Longest Valid ParenthesesMar 1 '125700 / 20657
Given a string containing just the characters '(' and ')', find the length of the longest valid (well-formed) parentheses substring.
For "(()", the longest valid parentheses substring is "()", which has length = 2.

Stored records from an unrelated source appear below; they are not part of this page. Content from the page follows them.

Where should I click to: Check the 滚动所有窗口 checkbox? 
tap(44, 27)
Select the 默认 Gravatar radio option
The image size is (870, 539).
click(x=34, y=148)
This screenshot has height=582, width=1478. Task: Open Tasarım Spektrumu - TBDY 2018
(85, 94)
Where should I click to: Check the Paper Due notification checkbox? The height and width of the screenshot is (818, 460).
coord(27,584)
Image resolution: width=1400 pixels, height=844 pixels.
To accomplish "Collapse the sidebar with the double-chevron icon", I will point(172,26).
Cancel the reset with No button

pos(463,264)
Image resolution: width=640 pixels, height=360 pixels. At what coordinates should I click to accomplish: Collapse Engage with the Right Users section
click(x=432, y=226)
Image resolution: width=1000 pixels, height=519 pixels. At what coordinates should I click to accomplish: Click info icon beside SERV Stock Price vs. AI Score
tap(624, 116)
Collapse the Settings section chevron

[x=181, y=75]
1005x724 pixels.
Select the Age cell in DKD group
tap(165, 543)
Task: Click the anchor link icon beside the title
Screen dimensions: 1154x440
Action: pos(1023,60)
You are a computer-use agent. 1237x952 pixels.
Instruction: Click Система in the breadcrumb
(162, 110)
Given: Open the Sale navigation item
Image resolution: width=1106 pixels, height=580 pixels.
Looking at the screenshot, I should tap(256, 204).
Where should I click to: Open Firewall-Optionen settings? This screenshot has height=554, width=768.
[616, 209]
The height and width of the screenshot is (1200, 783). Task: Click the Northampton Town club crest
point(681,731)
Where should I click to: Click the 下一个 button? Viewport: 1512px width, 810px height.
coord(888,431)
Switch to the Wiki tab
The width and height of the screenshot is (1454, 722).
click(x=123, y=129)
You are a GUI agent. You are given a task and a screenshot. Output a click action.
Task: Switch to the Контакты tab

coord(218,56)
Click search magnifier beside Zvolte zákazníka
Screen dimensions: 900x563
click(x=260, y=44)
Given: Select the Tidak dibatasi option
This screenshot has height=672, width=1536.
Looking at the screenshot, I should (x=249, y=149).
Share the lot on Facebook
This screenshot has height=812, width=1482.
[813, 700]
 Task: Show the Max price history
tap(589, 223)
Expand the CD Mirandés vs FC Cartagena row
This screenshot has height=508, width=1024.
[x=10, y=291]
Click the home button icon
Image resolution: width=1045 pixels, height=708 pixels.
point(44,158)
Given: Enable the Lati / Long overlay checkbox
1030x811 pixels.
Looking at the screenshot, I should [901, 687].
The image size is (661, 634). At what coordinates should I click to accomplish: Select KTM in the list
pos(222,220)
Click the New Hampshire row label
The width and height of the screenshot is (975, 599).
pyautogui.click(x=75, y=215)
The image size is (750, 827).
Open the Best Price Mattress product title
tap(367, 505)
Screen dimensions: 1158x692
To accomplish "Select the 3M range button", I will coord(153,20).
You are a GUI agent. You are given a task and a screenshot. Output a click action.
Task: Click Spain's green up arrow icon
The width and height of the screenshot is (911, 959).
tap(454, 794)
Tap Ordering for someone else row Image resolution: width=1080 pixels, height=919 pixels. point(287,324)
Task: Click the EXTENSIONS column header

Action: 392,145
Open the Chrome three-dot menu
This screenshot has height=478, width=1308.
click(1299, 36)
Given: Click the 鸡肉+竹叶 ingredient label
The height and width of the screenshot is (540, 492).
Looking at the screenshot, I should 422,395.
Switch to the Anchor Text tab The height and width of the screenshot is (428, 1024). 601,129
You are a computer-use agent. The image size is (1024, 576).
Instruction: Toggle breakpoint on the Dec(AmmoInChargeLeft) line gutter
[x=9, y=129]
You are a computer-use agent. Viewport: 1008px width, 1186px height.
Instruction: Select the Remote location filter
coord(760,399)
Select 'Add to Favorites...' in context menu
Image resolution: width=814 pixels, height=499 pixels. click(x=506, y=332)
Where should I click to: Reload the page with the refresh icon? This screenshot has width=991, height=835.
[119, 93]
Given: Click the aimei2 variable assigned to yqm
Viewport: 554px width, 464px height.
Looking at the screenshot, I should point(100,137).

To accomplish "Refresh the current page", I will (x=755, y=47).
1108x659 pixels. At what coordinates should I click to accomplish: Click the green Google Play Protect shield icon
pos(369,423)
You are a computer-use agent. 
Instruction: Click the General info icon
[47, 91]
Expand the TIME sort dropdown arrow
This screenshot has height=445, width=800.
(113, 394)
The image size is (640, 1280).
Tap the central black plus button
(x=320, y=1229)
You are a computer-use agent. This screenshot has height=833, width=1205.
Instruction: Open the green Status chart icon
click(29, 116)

Another example is ")()())", where the longest valid parentheses substring is "()()", which has length = 4.
之前大摩面试时,问到了这题,当时愚昧了。
一开始,写错了。
后来,想了个N^2的方法。 T_T。
不过好歹这次一次AC :)
struct A {
A(char cc, int vv=0) : c(cc), v(vv) {}
char c;
int v;
};
class Solution {
public:
int longestValidParentheses(string s) {
int len = s.size();
if (len == 0) return 0;
stack<A> st;
st.push(A(s[0]));
int cnt = 0;
for (int i = 1; i < len; i++) {
cnt = 0;
if (s[i] == '(') st.push(A(s[i]));
else {
while (!st.empty() && st.top().c == '#') {
cnt += st.top().v;
st.pop();
}
if (!st.empty() && st.top().c == '(') {
cnt += 2;
st.pop();
st.push(A('#', cnt));
}
else {
// top().c == '#'
if (cnt > 0) st.push(A('#',cnt));
st.push(A(')'));
}
}
}
cnt = 0;
int mx = 0;
while (!st.empty()) {
if (st.top().c == '#') {
cnt += st.top().v;
if (mx < cnt) mx = cnt;
} else {
cnt = 0;
}
st.pop();
}
return mx;
}
};
class Solution {
public:
int longestValidParentheses(string s) {
int n = s.size();
if (n == 0) return 0;
int i = 0;
stack<pair<char, int> > st;
st.push(make_pair('#', 0));
st.push(make_pair(s[i++], 0));
while (!st.empty() && i < n) {
if (s[i] == '(') st.push(make_pair(s[i++], 0));
else {
i++;
int cnt = 0;
while (st.top().first == '.') cnt += st.top().second, st.pop();
if (st.top().first == '(') {
st.pop();
st.push(make_pair('.', cnt + 1));
}
else {
if (cnt > 0) st.push(make_pair('.', cnt));
st.push(make_pair(')', 0));
}
}
}
int res = 0;
while (st.top().first != '#') {
int cnt = 0;
while (st.top().first == '.') cnt += st.top().second, st.pop();
res = max(res, cnt);
while (st.top().first == '(' || st.top().first == ')') st.pop();
}
return res*2;
}
};